In Padilla’s case, moreover, we’re dealing with someone who was allegedly planning to act but who had not yet acted. Without evidence sufficient to file charges–and if there is such, no one has yet produced it–the government has moved well into the area of prior restraint. A policy of detention based on John Ashcroft’s or Donald Rumsfeld’s secret “convictions” about guilt rather than conviction by some accountable procedure like a trial–even if not entirely public–is a dangerous course.
As I have worried in these pages before, this strategy is the logical if monstrous offspring of suspect profiling, which, when unsustained by evidence, is nothing less than the substitution of a presumption of guilt for the presumption of innocence. Without even the legal counsel historically guaranteed in military tribunals, we as citizens are licensing a shadow intelligence force that can hold people until they literally rot in jail–or prove themselves innocent without the “coaching” of lawyers.
Maybe this sort of thing works on the battlefield. It certainly resembles the logic of guerrilla warfare: Surround the enemy and don’t let even the women and children escape because you can’t trust anyone. But it is immensely careless in its sweep, terribly overbroad in its indictments. It is premised on a cost-benefit analysis that rationalizes the sacrifice of a few to save the many. But when practiced outside situations of extreme emergency, it’s also the kind of behavior that squanders the good will of whole populations.
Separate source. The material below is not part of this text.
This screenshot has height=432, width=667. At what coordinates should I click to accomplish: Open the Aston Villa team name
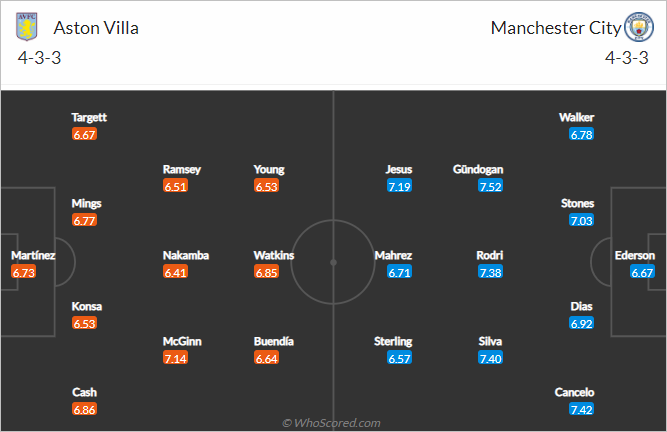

It’s why African-Americans who would love good policing in their neighborhoods frequently end up as scared of the police as of the neighborhood thugs. You can’t shortcut justice. I think it’s why many South Koreans are suddenly saying that they are more afraid of the United States than they are of North Korea.
Indeed, a recent Human Rights Watch report says that the global campaign against terrorism is weakening because of the Bush Administration’s own human rights abuses as well as its willingness to overlook the abuses of allies, including Russia, Pakistan, Israel and Malaysia. The message that “human rights are dispensable in the name of fighting terrorism” is, according to the report, actually fueling anti-American sentiment. I have said all this before, but I am prepared to use this space to say it again and again and again: This foolish path risks more than it gains; it can lead to nothing but yet more sadness, yet more paradox.